Back home, the boy had left messages on her answering machine: She’d better not report him, or he’d kill her and her family.

When she finally told her parents, it wasn’t the fairy-tale comforting embrace she had imagined. Her mother collapsed. Her father, who is in law enforcement, bellowed an intimate, accusing interrogation: Did the boy put his hand down her pants? What exactly else did he do? Why did she lie about her whereabouts? Was she ready to report it, if it really was a rape? He started reaching for the phone. The panic-stricken teen quickly changed her story several times and begged them to let the matter drop.

“It just got to the point where my parents didn’t believe me,” she said.

They didn’t acknowledge her assault again, and the silence gnawed at her. They were a close family, so she began to doubt and blame herself. Donna dove into her studies and school activities, but she held herself together at a high cost.

Once, she broke down and told her mother, “Remind me to tell you about this in about 10 years. I really need to talk to you about it.”

Surviving rape without any help was a lonely finish to her childhood. Donna’s remaining high school years were a blur. “Whether it was obvious to everyone or not, I was hurting inside. I was dying inside.”

Her rapist bragged at school, countered only slightly by her quiet version of the rape. Boys blamed her for “being drunk” because they had spotted her with a beer can. Her rapist hunted her at parties and at friends’ houses, zeroing in on her with knowing looks and even once trailing her into the bathroom.

Donna made herself focus on her grades and her true friendships. Then a new phase of pain burst on the scene at graduation. Her family was celebrating Donna’s diploma when she got the call. Her rapist had killed himself.

She dropped the phone, stood frozen for a moment, then dashed to the bathroom and vomited. Today, she laughs bitterly when she recalls her father’s tender words back then, asking if she and the suicide victim had been close. “I was so angry, I felt like spitting in his eye. I thought, ‘Daddy, if you’d clean your ears out, you might know.’ I said, ‘Yeah, I guess you could say I knew him.’ “

Donna blamed herself for her rapist’s death. She believed he took his own life because of what he had taken from her.

**EXPLORE THE MATERIAL**
1. In the excerpt about Donna, what did the boy's messages on her answering machine threaten?
2. Rewrite the paragraph of the excerpt about Donna that begins "When she finally told her parents" as a short bulleted list that keeps its main facts.

Collected data
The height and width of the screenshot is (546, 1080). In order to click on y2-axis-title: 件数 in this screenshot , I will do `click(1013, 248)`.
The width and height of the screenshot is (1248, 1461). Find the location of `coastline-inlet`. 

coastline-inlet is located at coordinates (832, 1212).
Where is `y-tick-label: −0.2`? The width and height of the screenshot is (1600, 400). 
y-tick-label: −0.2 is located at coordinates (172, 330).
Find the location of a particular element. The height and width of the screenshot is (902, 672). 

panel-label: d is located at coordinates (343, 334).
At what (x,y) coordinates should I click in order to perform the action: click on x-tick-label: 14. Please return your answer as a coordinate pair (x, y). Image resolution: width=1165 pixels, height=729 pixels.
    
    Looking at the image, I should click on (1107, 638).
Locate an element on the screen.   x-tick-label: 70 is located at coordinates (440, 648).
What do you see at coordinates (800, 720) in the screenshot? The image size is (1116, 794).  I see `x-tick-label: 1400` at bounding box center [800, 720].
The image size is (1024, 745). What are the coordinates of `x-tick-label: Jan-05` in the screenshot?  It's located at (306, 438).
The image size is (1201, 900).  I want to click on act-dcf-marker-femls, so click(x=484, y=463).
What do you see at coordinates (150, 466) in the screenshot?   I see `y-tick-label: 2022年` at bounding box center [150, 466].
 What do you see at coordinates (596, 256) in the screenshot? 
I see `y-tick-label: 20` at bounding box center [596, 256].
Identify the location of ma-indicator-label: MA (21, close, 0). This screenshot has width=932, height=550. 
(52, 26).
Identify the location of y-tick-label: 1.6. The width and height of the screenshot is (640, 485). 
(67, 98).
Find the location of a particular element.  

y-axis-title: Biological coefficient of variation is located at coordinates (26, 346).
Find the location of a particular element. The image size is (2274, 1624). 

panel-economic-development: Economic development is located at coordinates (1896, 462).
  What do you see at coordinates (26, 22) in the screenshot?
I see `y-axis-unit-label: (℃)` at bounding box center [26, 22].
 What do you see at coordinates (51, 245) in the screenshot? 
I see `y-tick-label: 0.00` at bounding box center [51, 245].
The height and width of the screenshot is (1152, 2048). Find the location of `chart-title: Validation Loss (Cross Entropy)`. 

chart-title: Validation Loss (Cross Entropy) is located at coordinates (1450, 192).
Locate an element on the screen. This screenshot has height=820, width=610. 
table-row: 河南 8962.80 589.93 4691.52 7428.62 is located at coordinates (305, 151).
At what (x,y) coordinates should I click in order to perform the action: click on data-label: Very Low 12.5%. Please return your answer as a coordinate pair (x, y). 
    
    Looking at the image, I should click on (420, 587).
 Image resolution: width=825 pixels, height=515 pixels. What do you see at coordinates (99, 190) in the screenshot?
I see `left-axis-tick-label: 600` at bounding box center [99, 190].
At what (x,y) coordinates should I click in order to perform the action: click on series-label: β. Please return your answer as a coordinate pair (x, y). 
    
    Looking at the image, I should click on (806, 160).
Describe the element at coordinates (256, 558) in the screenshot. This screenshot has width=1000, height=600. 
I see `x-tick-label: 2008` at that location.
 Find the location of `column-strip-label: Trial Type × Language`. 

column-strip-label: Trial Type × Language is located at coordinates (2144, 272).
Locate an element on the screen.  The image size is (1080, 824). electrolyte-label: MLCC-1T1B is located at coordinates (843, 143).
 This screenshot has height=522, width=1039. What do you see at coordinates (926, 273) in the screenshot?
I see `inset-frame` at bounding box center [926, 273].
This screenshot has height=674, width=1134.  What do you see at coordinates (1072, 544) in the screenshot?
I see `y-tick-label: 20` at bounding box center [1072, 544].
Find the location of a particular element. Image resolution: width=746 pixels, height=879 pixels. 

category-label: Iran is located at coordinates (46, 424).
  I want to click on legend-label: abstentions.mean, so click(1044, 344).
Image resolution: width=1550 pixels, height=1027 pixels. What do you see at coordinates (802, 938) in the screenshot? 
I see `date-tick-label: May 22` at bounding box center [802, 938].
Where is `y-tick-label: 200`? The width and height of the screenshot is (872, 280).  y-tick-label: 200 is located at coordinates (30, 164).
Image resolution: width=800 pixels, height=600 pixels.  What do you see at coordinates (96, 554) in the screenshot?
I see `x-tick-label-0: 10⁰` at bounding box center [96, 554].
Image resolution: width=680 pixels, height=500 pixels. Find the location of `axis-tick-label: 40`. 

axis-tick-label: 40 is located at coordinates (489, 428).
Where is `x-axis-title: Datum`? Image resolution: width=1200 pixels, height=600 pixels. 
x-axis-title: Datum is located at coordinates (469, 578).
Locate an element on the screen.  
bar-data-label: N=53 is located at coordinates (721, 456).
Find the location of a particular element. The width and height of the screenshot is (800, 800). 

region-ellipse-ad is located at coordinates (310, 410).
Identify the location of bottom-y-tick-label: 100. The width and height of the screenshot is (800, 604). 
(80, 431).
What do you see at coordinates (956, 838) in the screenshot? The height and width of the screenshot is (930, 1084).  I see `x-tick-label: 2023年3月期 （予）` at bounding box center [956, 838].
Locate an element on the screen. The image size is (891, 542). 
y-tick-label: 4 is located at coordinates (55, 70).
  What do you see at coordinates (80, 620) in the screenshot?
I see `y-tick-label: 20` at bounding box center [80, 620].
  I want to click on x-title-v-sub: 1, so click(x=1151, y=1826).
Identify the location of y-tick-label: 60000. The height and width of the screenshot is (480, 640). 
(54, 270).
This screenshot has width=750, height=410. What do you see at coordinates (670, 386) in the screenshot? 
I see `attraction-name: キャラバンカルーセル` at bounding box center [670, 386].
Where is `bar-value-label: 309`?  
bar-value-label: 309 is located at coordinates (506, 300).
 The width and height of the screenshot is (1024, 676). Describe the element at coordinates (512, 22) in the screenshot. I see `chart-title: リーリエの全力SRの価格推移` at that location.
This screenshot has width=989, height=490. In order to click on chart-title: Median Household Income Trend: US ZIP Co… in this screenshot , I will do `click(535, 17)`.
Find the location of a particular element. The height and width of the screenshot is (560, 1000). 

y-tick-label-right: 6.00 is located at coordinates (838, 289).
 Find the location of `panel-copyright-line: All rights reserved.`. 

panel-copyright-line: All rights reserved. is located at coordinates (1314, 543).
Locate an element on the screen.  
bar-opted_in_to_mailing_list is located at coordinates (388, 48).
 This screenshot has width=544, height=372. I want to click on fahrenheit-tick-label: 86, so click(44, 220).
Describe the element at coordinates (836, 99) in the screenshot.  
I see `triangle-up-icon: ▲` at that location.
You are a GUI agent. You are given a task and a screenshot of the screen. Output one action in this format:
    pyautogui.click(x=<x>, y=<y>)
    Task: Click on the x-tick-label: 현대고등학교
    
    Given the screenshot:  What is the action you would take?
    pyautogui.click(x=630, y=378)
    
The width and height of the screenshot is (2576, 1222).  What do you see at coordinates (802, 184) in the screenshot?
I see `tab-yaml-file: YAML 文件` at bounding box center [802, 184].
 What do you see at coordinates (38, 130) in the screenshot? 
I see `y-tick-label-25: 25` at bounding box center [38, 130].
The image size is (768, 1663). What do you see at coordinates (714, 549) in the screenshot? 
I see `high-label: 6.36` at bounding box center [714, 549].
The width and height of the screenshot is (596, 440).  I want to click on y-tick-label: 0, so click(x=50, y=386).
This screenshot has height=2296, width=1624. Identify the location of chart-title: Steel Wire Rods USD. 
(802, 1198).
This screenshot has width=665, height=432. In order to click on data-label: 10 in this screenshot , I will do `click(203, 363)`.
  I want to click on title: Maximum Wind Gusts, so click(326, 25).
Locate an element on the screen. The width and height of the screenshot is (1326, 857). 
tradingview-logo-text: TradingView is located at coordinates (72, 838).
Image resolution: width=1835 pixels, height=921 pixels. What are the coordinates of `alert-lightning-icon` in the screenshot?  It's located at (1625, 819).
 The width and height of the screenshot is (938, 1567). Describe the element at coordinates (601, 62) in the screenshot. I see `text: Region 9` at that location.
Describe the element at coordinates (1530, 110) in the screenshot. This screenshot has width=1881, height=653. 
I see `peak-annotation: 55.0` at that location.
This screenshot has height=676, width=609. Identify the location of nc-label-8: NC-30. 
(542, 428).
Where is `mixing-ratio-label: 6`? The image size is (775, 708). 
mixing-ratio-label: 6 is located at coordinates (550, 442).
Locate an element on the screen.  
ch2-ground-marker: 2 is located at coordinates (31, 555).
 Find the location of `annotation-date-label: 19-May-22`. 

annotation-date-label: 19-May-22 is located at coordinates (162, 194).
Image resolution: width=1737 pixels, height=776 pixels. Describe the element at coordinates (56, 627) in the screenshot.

**RESPONSES TO THE TASKS**
1. He would kill her and her family if she reported him.

2.
- Telling her parents did not bring the comforting embrace she had imagined.
- Her mother collapsed.
- Her father, who is in law enforcement, questioned her in an intimate, accusing way:
  - what the boy had done
  - why she had lied about where she was
  - whether she would report it if it really was a rape
- When he reached for the phone, she panicked, changed her story several times, and begged them to drop the matter.